Write out, word for word, only the data from its first line to the line containing "Click the bus".

*** Opening of Data shown ***

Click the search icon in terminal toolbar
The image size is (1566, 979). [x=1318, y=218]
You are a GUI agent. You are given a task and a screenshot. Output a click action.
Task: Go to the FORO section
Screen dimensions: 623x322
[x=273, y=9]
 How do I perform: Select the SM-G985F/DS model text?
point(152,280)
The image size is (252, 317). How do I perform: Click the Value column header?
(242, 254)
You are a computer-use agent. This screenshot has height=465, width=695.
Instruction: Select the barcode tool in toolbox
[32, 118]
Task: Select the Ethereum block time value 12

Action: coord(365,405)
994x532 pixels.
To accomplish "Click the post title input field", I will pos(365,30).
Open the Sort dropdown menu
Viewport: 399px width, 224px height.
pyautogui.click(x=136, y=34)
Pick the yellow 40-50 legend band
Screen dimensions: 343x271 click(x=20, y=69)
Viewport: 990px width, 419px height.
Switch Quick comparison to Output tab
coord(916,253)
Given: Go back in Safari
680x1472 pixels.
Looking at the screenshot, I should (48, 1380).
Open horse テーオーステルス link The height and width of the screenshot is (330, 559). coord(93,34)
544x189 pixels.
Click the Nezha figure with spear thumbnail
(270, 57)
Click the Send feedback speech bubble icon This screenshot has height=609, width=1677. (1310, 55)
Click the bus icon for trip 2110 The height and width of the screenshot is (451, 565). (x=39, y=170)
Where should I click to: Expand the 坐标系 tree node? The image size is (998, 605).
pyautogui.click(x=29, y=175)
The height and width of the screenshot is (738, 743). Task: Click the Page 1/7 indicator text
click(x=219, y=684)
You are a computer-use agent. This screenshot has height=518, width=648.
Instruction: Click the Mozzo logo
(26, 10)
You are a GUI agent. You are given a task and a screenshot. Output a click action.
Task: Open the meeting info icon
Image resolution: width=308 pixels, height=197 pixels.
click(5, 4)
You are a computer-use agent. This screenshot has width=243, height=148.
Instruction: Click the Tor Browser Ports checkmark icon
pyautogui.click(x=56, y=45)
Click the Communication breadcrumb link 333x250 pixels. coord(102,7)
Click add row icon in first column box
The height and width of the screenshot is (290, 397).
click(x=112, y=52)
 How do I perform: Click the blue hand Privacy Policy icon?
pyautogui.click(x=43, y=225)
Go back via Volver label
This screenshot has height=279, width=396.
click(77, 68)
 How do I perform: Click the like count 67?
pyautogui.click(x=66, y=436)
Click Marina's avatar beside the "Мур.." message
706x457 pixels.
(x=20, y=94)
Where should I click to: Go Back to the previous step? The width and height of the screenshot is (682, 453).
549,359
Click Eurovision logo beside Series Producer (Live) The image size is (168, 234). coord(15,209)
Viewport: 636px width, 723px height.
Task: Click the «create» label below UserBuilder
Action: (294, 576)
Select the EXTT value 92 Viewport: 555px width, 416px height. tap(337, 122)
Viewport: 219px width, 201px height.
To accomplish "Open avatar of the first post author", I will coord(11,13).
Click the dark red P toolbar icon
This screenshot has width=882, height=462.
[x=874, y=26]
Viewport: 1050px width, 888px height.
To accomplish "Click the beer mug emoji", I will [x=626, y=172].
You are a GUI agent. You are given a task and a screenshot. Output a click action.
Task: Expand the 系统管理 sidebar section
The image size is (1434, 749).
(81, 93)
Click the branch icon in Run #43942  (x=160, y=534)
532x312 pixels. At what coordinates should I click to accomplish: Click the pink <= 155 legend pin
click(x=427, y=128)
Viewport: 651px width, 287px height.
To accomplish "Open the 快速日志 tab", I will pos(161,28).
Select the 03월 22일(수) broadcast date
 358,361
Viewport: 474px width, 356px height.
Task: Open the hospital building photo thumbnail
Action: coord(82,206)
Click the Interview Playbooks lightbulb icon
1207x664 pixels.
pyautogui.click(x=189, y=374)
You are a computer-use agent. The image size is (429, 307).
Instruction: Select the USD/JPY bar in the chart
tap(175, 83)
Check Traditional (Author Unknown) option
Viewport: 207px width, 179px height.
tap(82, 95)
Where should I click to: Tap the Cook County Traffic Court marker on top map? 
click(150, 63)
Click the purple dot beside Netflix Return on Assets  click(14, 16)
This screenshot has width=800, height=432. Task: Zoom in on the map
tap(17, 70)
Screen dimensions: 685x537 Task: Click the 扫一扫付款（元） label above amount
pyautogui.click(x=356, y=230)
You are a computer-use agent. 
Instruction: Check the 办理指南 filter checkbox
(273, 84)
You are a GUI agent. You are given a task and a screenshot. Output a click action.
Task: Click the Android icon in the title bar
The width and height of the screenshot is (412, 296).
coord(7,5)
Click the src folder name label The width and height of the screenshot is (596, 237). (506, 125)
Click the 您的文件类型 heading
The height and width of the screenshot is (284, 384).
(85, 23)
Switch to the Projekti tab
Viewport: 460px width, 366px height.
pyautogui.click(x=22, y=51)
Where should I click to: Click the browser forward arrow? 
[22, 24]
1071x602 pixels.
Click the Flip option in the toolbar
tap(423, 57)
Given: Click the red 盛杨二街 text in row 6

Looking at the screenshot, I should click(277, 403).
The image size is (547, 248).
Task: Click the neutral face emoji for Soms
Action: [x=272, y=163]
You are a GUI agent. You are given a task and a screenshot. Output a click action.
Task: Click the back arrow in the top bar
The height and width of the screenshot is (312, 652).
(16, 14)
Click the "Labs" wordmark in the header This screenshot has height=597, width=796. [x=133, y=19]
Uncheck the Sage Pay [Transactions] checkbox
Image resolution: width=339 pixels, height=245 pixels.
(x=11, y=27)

*** Close of Data shown ***

● **Output of the task**:
Click the search icon in terminal toolbar
The image size is (1566, 979). [x=1318, y=218]
You are a GUI agent. You are given a task and a screenshot. Output a click action.
Task: Go to the FORO section
Screen dimensions: 623x322
[x=273, y=9]
 How do I perform: Select the SM-G985F/DS model text?
point(152,280)
The image size is (252, 317). How do I perform: Click the Value column header?
(242, 254)
You are a computer-use agent. This screenshot has height=465, width=695.
Instruction: Select the barcode tool in toolbox
[32, 118]
Task: Select the Ethereum block time value 12

Action: coord(365,405)
994x532 pixels.
To accomplish "Click the post title input field", I will pos(365,30).
Open the Sort dropdown menu
Viewport: 399px width, 224px height.
pyautogui.click(x=136, y=34)
Pick the yellow 40-50 legend band
Screen dimensions: 343x271 click(x=20, y=69)
Viewport: 990px width, 419px height.
Switch Quick comparison to Output tab
coord(916,253)
Given: Go back in Safari
680x1472 pixels.
Looking at the screenshot, I should (48, 1380).
Open horse テーオーステルス link The height and width of the screenshot is (330, 559). coord(93,34)
544x189 pixels.
Click the Nezha figure with spear thumbnail
(270, 57)
Click the Send feedback speech bubble icon This screenshot has height=609, width=1677. (1310, 55)
Click the bus icon for trip 2110 The height and width of the screenshot is (451, 565). (x=39, y=170)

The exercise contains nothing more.